6 Comments on G. William Skinner: A Personal Remembrance

  1. Kathleen P at Berkeley // November 18, 2008 at 10:03 am //

    Why have you been waiting to write this? Was his death a secret? Confusing but I’m sure not malicious….

  2. No conspiracy, I just wasn’t sure how to say what I wanted to say.

  3. i’ve been similarly struck dumb by it all. he will be so missed, it’s so hard to be at such a distance from it too.

  4. I have never had the good fortune of being a student of a giant like Prof. Skinner. However, it is clear that he represents a generation of China scholars whose knowledge and infuence will not be easily (or unlikely to be) replaced.

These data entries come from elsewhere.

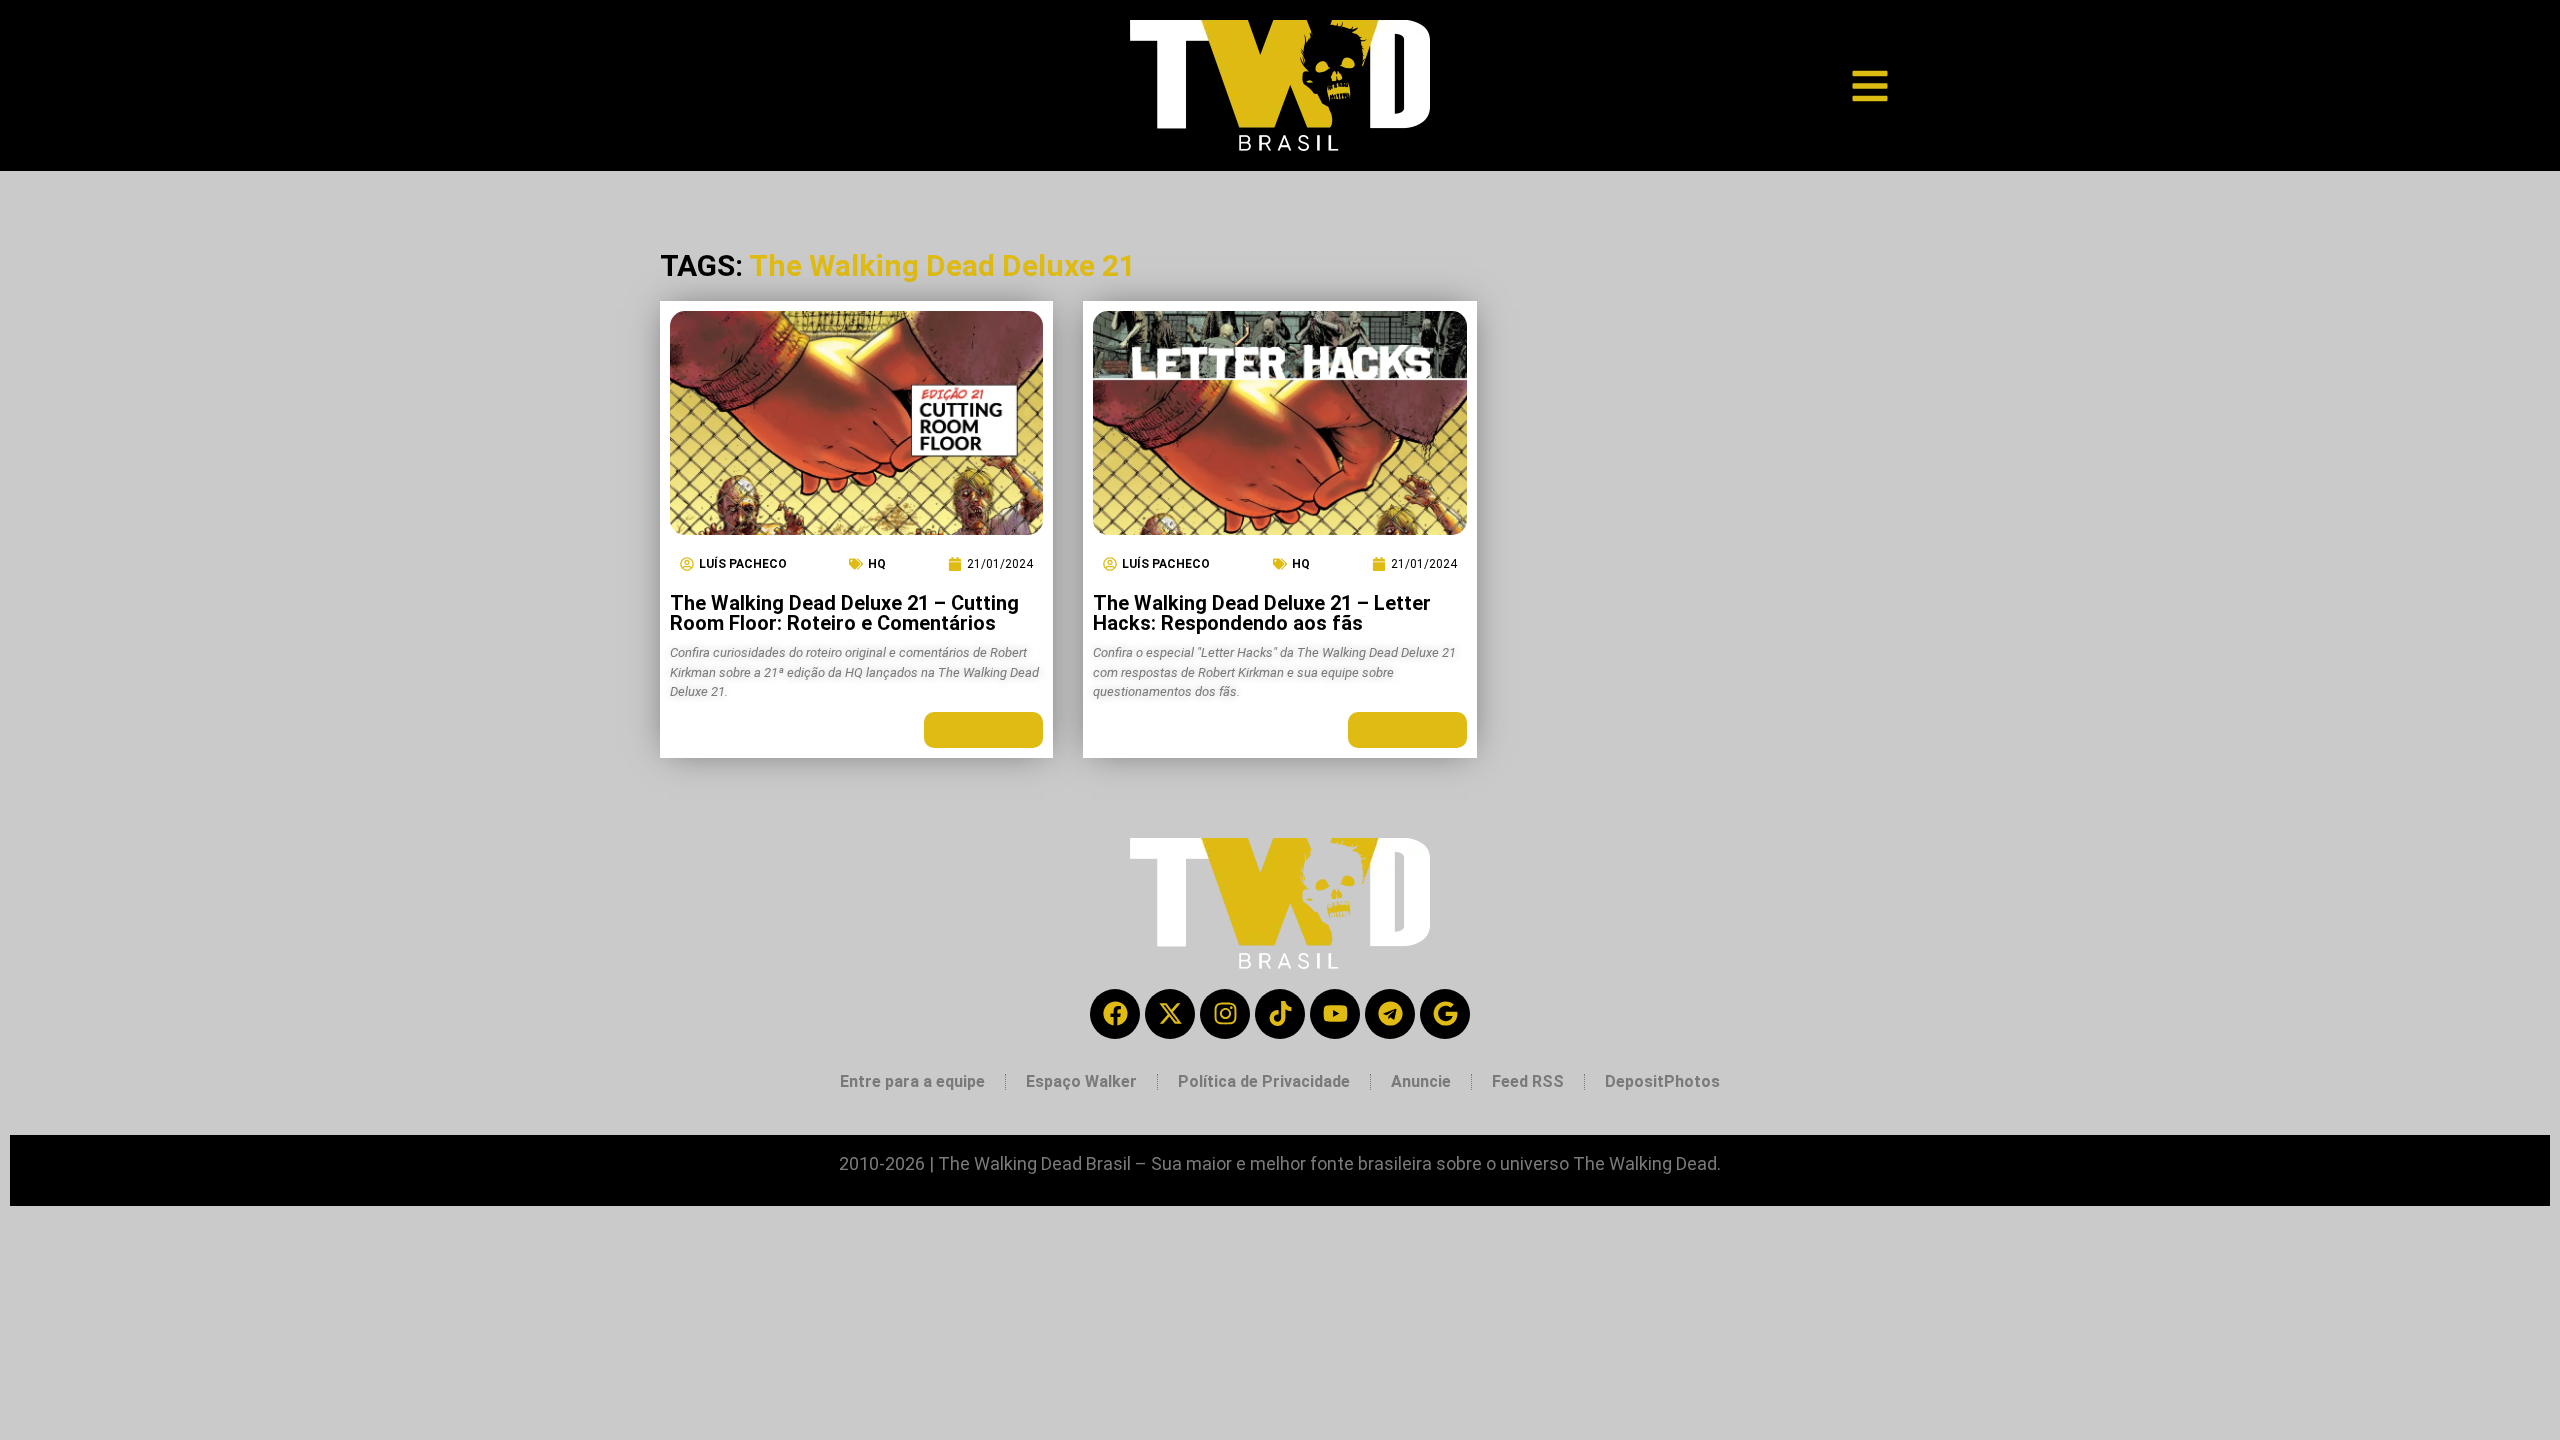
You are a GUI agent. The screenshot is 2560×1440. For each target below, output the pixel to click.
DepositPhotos (1662, 1081)
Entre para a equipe (912, 1081)
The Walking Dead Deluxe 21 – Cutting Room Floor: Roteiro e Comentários (844, 613)
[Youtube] (1335, 1014)
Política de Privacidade (1264, 1081)
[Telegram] (1390, 1014)
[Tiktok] (1280, 1014)
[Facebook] (1115, 1014)
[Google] (1445, 1014)
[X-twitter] (1170, 1014)
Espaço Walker (1081, 1081)
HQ (877, 564)
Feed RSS (1528, 1081)
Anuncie (1421, 1081)
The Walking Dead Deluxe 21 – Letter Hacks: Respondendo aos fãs (1262, 613)
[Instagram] (1225, 1014)
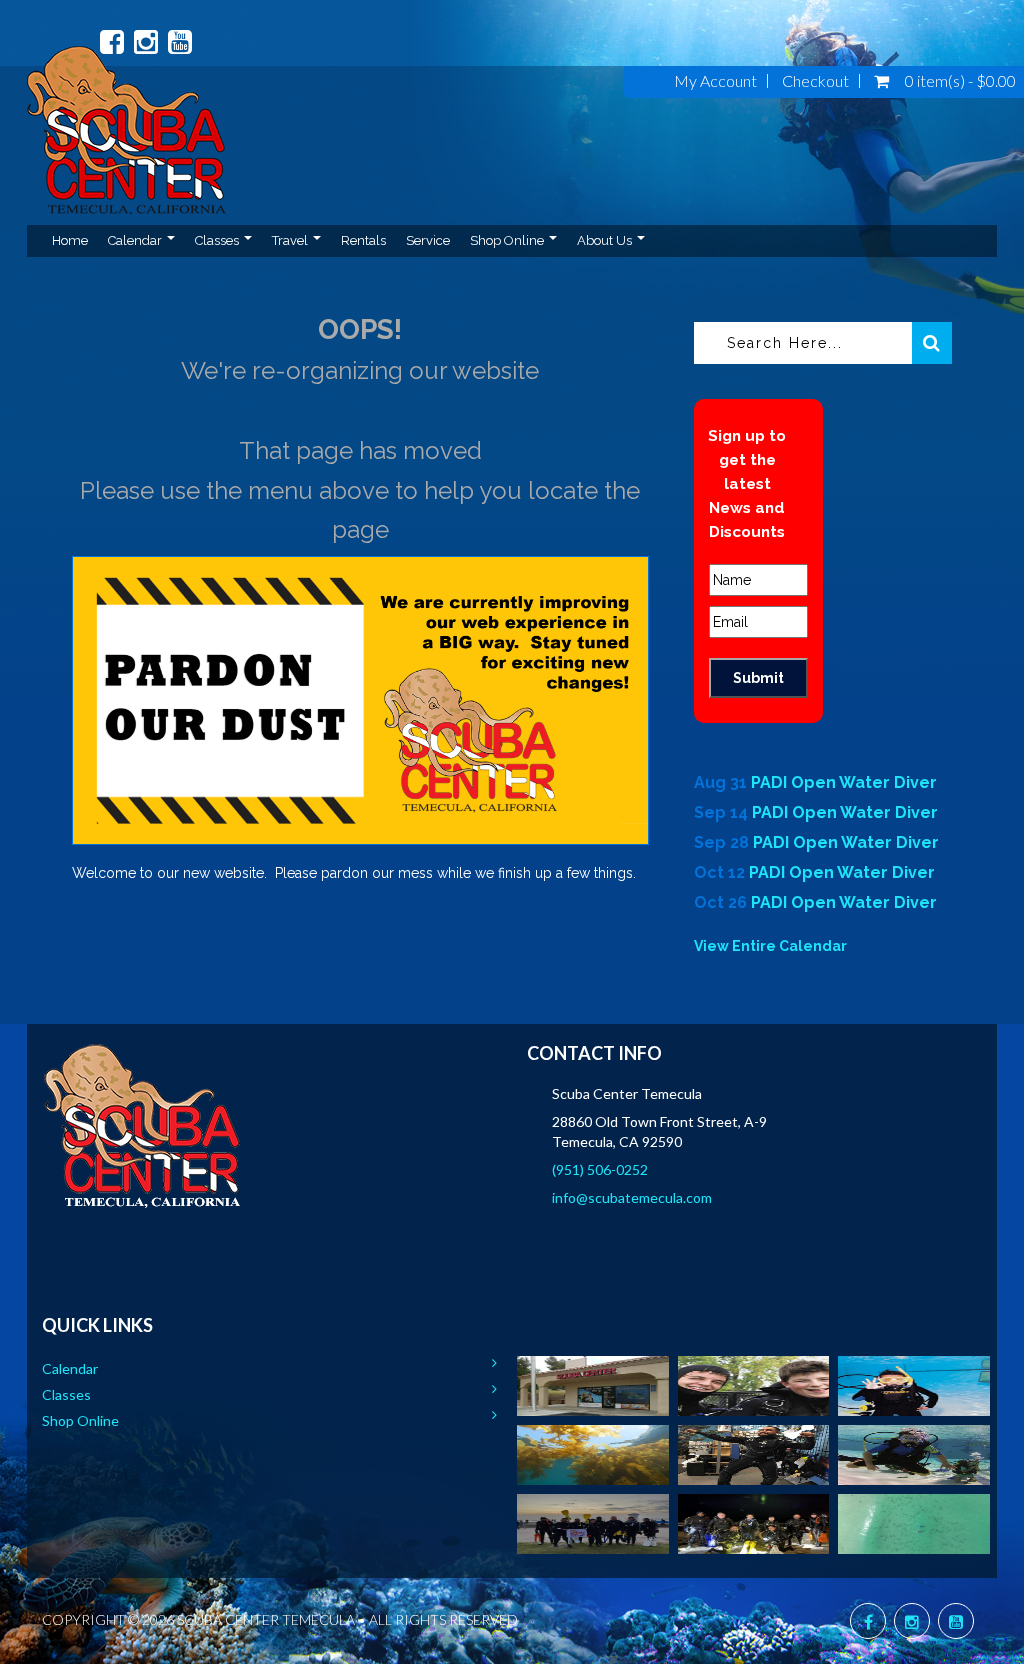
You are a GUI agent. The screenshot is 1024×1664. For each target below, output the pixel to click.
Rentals (363, 240)
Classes (218, 240)
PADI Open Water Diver (844, 782)
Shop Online (508, 240)
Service (428, 240)
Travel (291, 240)
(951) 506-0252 (600, 1169)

  5. I had two courses with Prof. Skinner as an undergraduate at Penn while he was on a sabbatical there in the 70’s. Two of the most challenging and eye opening courses I ever took. I still propagate a theory of the economic origins of the Taiping rebellion to taxi drivers in Beijing!! that came directly from him.

    Thank you for your wonderful words on a great scholar and teacher.

  6. I direct the US Navy Japanese/Oriental Language School Archival Project at the University of Colorado at Boulder Libraries. This project seeks to preserve the legacy of that WWII school and its sensei, instructors, attendees and graduates . Professor Skinner attended the 16 week Chinese course in 1944-45. He was on our mailing list. I wish to offer our sincere condolences to his colleagues, students, friends and family.
    The USN JLS/OLS trained many who would later become “giants” in the study of Japan and Asia: Ivan Morris, Donald Keene, Edward Seidensticker, Richard Beardsley, William Beasley, Woodbridge Bingham, Ardath Burks, Solomon Levine, and hundreds of others. The list is long. After WWII they took their interest in Asia into diplomacy, intelligence and all walks of academia: art, literature, history, political science, sociology, anthropology, economics, and language. They were ambassadors, university presidents and deans, department chairs, company vice presidents, intelligence officers, and honored faculty. I joke that the “failures” were doctors and lawyers.